(Extracted data entries)
-- Opening Marker --
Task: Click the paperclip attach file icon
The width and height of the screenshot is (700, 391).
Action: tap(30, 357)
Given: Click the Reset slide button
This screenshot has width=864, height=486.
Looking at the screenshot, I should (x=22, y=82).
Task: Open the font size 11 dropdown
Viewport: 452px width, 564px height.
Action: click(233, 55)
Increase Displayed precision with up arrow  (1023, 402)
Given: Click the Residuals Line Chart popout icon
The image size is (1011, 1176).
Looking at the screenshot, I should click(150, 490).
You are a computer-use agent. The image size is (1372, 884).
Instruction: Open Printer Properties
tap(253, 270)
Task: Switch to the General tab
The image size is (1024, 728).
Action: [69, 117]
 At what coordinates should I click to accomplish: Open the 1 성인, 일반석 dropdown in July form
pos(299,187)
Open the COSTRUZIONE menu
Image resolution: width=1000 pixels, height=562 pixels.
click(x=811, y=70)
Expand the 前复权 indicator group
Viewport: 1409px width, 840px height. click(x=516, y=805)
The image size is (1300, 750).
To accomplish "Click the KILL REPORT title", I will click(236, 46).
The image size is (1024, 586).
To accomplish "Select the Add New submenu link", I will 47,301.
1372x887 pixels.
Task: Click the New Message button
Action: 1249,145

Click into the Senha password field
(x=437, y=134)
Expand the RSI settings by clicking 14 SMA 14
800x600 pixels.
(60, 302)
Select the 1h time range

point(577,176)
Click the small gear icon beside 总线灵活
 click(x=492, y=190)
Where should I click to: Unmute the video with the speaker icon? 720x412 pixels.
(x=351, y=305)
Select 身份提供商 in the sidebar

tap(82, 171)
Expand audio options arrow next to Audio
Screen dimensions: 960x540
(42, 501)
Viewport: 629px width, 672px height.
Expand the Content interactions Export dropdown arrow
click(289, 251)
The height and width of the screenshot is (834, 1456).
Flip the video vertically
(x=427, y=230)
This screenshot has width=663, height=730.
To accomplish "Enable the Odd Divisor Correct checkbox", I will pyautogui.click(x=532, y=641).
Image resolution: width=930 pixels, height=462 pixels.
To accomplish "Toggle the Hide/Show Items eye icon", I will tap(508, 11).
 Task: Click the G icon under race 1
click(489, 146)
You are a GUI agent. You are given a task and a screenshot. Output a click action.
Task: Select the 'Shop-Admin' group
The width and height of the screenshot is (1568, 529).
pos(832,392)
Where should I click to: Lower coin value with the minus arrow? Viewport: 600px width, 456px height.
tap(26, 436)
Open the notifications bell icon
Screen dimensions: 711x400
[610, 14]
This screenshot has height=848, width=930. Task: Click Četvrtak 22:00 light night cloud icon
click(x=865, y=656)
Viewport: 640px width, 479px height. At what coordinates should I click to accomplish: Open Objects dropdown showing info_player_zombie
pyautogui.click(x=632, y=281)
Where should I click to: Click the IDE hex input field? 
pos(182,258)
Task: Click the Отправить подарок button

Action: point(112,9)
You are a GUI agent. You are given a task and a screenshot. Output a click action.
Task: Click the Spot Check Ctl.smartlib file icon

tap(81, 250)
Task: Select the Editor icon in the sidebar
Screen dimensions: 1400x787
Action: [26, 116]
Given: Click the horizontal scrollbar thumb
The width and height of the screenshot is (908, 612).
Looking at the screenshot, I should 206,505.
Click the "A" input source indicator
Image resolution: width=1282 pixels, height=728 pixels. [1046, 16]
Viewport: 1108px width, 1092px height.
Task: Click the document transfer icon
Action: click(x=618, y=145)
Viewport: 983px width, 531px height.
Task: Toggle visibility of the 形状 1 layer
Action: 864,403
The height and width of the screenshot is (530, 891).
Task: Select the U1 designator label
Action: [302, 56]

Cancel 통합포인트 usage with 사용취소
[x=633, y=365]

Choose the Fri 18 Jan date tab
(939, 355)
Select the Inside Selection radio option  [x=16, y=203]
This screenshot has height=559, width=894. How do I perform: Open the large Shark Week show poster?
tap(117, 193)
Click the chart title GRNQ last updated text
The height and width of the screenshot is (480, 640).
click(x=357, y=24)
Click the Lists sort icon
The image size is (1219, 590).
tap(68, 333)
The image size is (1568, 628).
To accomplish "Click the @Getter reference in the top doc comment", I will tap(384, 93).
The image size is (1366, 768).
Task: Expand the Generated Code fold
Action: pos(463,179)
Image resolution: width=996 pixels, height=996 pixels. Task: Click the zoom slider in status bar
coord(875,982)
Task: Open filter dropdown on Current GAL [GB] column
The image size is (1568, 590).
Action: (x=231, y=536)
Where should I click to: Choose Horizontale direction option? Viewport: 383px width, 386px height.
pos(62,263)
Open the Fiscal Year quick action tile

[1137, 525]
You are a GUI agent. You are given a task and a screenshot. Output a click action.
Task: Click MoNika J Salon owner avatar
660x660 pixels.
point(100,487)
-- Closing Marker --
### [Task objective]
Repeat every line of the data precisely.

### [Task solution]
Task: Click the paperclip attach file icon
The width and height of the screenshot is (700, 391).
Action: tap(30, 357)
Given: Click the Reset slide button
This screenshot has width=864, height=486.
Looking at the screenshot, I should (x=22, y=82).
Task: Open the font size 11 dropdown
Viewport: 452px width, 564px height.
Action: click(233, 55)
Increase Displayed precision with up arrow  (1023, 402)
Given: Click the Residuals Line Chart popout icon
The image size is (1011, 1176).
Looking at the screenshot, I should click(150, 490).
You are a computer-use agent. The image size is (1372, 884).
Instruction: Open Printer Properties
tap(253, 270)
Task: Switch to the General tab
The image size is (1024, 728).
Action: [69, 117]
 At what coordinates should I click to accomplish: Open the 1 성인, 일반석 dropdown in July form
pos(299,187)
Open the COSTRUZIONE menu
Image resolution: width=1000 pixels, height=562 pixels.
click(x=811, y=70)
Expand the 前复权 indicator group
Viewport: 1409px width, 840px height. click(x=516, y=805)
The image size is (1300, 750).
To accomplish "Click the KILL REPORT title", I will click(236, 46).
The image size is (1024, 586).
To accomplish "Select the Add New submenu link", I will 47,301.
1372x887 pixels.
Task: Click the New Message button
Action: 1249,145

Click into the Senha password field
(x=437, y=134)
Expand the RSI settings by clicking 14 SMA 14
800x600 pixels.
(60, 302)
Select the 1h time range

point(577,176)
Click the small gear icon beside 总线灵活
 click(x=492, y=190)
Where should I click to: Unmute the video with the speaker icon? 720x412 pixels.
(x=351, y=305)
Select 身份提供商 in the sidebar

tap(82, 171)
Expand audio options arrow next to Audio
Screen dimensions: 960x540
(42, 501)
Viewport: 629px width, 672px height.
Expand the Content interactions Export dropdown arrow
click(289, 251)
The height and width of the screenshot is (834, 1456).
Flip the video vertically
(x=427, y=230)
This screenshot has width=663, height=730.
To accomplish "Enable the Odd Divisor Correct checkbox", I will pyautogui.click(x=532, y=641).
Image resolution: width=930 pixels, height=462 pixels.
To accomplish "Toggle the Hide/Show Items eye icon", I will tap(508, 11).
 Task: Click the G icon under race 1
click(489, 146)
You are a GUI agent. You are given a task and a screenshot. Output a click action.
Task: Select the 'Shop-Admin' group
The width and height of the screenshot is (1568, 529).
pos(832,392)
Where should I click to: Lower coin value with the minus arrow? Viewport: 600px width, 456px height.
tap(26, 436)
Open the notifications bell icon
Screen dimensions: 711x400
[610, 14]
This screenshot has height=848, width=930. Task: Click Četvrtak 22:00 light night cloud icon
click(x=865, y=656)
Viewport: 640px width, 479px height. At what coordinates should I click to accomplish: Open Objects dropdown showing info_player_zombie
pyautogui.click(x=632, y=281)
Where should I click to: Click the IDE hex input field? 
pos(182,258)
Task: Click the Отправить подарок button

Action: point(112,9)
You are a GUI agent. You are given a task and a screenshot. Output a click action.
Task: Click the Spot Check Ctl.smartlib file icon

tap(81, 250)
Task: Select the Editor icon in the sidebar
Screen dimensions: 1400x787
Action: [26, 116]
Given: Click the horizontal scrollbar thumb
The width and height of the screenshot is (908, 612).
Looking at the screenshot, I should 206,505.
Click the "A" input source indicator
Image resolution: width=1282 pixels, height=728 pixels. [1046, 16]
Viewport: 1108px width, 1092px height.
Task: Click the document transfer icon
Action: click(x=618, y=145)
Viewport: 983px width, 531px height.
Task: Toggle visibility of the 形状 1 layer
Action: 864,403
The height and width of the screenshot is (530, 891).
Task: Select the U1 designator label
Action: [302, 56]

Cancel 통합포인트 usage with 사용취소
[x=633, y=365]

Choose the Fri 18 Jan date tab
(939, 355)
Select the Inside Selection radio option  [x=16, y=203]
This screenshot has height=559, width=894. How do I perform: Open the large Shark Week show poster?
tap(117, 193)
Click the chart title GRNQ last updated text
The height and width of the screenshot is (480, 640).
click(x=357, y=24)
Click the Lists sort icon
The image size is (1219, 590).
tap(68, 333)
The image size is (1568, 628).
To accomplish "Click the @Getter reference in the top doc comment", I will tap(384, 93).
The image size is (1366, 768).
Task: Expand the Generated Code fold
Action: pos(463,179)
Image resolution: width=996 pixels, height=996 pixels. Task: Click the zoom slider in status bar
coord(875,982)
Task: Open filter dropdown on Current GAL [GB] column
The image size is (1568, 590).
Action: (x=231, y=536)
Where should I click to: Choose Horizontale direction option? Viewport: 383px width, 386px height.
pos(62,263)
Open the Fiscal Year quick action tile

[1137, 525]
You are a GUI agent. You are given a task and a screenshot. Output a click action.
Task: Click MoNika J Salon owner avatar
660x660 pixels.
point(100,487)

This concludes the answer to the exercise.